Binomials, Pemdas and Quantitative Comparisons Oh My!

For those of you returning to school next week after several months of vacation and now worried that you will not be able to get back into the groove of math, English and science . . . I have absolutely NO pity for you.

Because I am too busy pitying myself.

After 10 years of not doing any math more difficult than balancing my checkbook, calculating a simple percentage or measuring a room for carpet and paint . . .I am taking the GRE.

Now the GRE assumes (wrongly) that you have just finished four years of math and English and are ready for a comprehensive exam to show your knowledge. This may be true for most, but there is a small percentage of us that actually went out of the halls of academia and worked in the world for several years before deciding to go back to school. And that nonsence about "it is like riding a bike, once you learn it it stays with you forever" is utter, complete and WHOLE nonsense.

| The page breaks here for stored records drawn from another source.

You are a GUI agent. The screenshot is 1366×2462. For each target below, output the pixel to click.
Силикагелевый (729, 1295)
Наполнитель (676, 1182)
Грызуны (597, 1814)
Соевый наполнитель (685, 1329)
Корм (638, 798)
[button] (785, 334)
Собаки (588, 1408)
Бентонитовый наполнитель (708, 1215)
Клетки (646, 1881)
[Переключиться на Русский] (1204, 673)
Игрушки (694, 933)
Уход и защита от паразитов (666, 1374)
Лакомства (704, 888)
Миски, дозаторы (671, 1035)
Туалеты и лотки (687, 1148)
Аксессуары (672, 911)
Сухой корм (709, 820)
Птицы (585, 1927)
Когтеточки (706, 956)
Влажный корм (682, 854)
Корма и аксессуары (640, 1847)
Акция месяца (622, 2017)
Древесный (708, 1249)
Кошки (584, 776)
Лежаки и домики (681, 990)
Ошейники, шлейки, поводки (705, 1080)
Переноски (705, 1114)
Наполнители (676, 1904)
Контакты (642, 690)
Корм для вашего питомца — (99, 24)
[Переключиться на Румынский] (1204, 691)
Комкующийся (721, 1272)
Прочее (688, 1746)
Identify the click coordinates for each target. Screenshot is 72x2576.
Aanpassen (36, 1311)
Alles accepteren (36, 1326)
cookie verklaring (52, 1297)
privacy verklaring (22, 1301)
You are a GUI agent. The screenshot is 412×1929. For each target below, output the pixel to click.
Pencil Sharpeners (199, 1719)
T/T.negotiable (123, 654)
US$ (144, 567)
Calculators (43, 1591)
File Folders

I used to make A's in Advanced Math in high school and at University. I learned my formulas and equations like a good student, passed my exams and went on from there. My work never required these skills of me so they got dusty, then they got rusty, then they corroded and now all thats left is some vague shadowy mess in the far regions of my brain where all I can really remember about my Advanced Math, Geometry and Algebra classes is where I sat and that my alegebra professor at Tech was a raging Arkansas Hogs fan.

So, I have to take this GRE before going back to school. Doesn't matter that what I am planning on studying will not be using Geometry, Algebra and such.

The English and Composition parts of the GRE don't bother me at all. Those skills have been kept sharp from constant use in my work and in the fact that I enjoy reading.

Have you ever had a dream where you were taking a test you know you studied for but everything has escaped you? (or perhaps this has happened to you in real life - so much the worse!) Well, as I took my "Let's see how you do on this practice GRE so we can tell you what to brush up on before the actual GRE" test, I felt this way. I kept staring at problems and thinking, "Hey I know how to do these! Don't I? I used to know the formula. Wait, it will come to me, surely all those years of study were not in vain. . . surely. . ." Well, the score, was pretty sad. The English section was very good. But the Quantitative section was very very bad.

So, I have set down a study plan of 1 hour every day reviewing my pitiful maths. I would rather have root canal work done. I keep telling myself that, "These are important skills to maintain, you need this knowledge in your everyday life" but in actuallity I don't. I have gotten by in the last ten years quite well without them, thank-you and I will not be using them in my advanced studies at university either since my chosen field of study is not concentrating in maths.

So here I grind, on a Saturday morning, when I'd rather be watching a movie, reading a book, washing my truck, running errands, scrubbing out the horse trailer, whatever. . . anything but multiplying binomials or finding the distance between two points or finding out how long it will take Mary to get to Florida from Louisiana if the current is such and such and the wind direction is this and that.

ugh.

(and I do pity you my friends returning to high school and junior high. . .not so much because of having to return to the books, but because the Louisiana public education system never seems to get the air conditioning working until mid-September.)